Słońce prażyło niemiłosiernie. Po lekkim, ożywczym wietrzyku nie było śladu. Wstałam z leżaka ustawionego na balkonie i wychyliłam się za barierkę. Basen świecił pustkami, jak zwykle przy zmianie turnusów. Było kilka minut po dwunastej w sobotę. Odwróciłam głowę, słysząc dźwięk drzwi otwieranych na balkonie obok. Z pokoju wyszła Agnieszka, nazywana Baletnicą. Matka katowała ją kiedyś codziennymi treningami tego popieprzonego tańca. Aga miała tego tak dosyć, że w wieku dwunastu lat razem z ojcem uknuła intrygę. Przekupili ortopedę, by okłamał matkę, że stan kręgosłupa dziewczynki jest na tyle poważny, że nie może dalej trenować. Lubiłam takie historie. Podnosiły mnie na duchu, bo mogłam sobie wmawiać, że moje dzieciństwo nie było wcale takie złe.

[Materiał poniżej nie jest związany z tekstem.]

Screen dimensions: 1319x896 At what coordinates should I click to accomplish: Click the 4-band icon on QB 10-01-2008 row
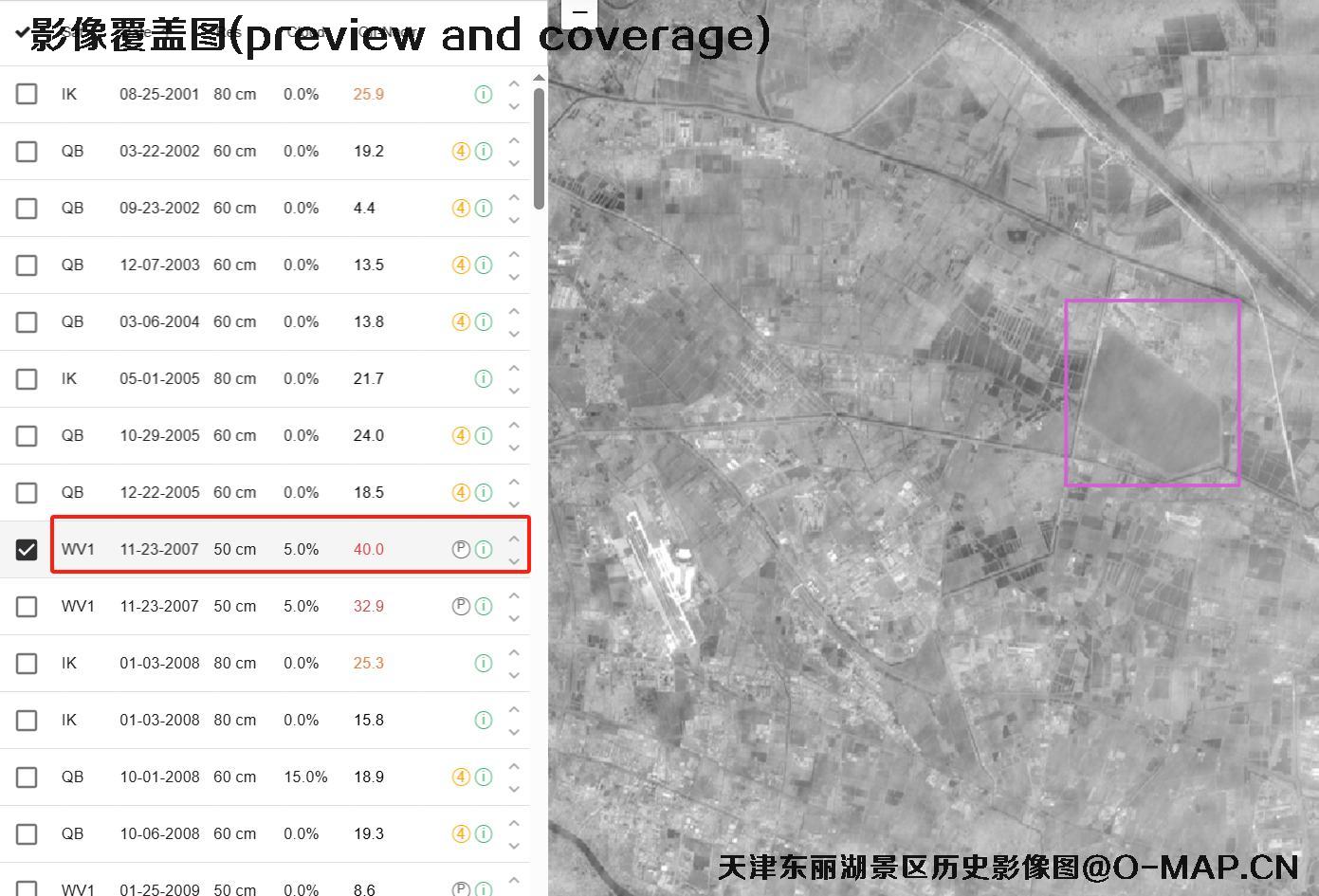[x=461, y=777]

– Ja pierdolę, Anka! – Baletnica ziewnęła. – Jak ty wytrzymujesz na tym upale? Zwłaszcza po wczorajszym chlaniu.

– Chcę złapać trochę słońca.

– Nie rozśmieszaj mnie! Jeszcze więcej? Niedługo będziesz zielona od tego opalania.

– Potrzebuję dużo energii na wieczorne spotkanie – odparłam, wzruszając ramionami.

– Może nie będzie tak źle – mruknęła. – Dobra, zdrzemnę się jeszcze.

– Chcesz oszukać kaca? Małe szanse.

– Oszukałam matkę wariatkę, to i z tym skurwielem sobie poradzę. – Baletnica zachichotała i zniknęła w swoim pokoju.

Aga wciąż żyła dzieciństwem, opowiadając wszem wobec historię z przeszłości. Chyba nie muszę tłumaczyć, że skoro jej matka chciała, aby córka była aniołkiem, ta postanowiła zostać diabełkiem? Baletnica chlała i przeklinała gorzej, a może właściwie lepiej niż faceci. Lubiłam ją, bo była prostolinijna, nie ściemniała i zawsze można było na nią liczyć.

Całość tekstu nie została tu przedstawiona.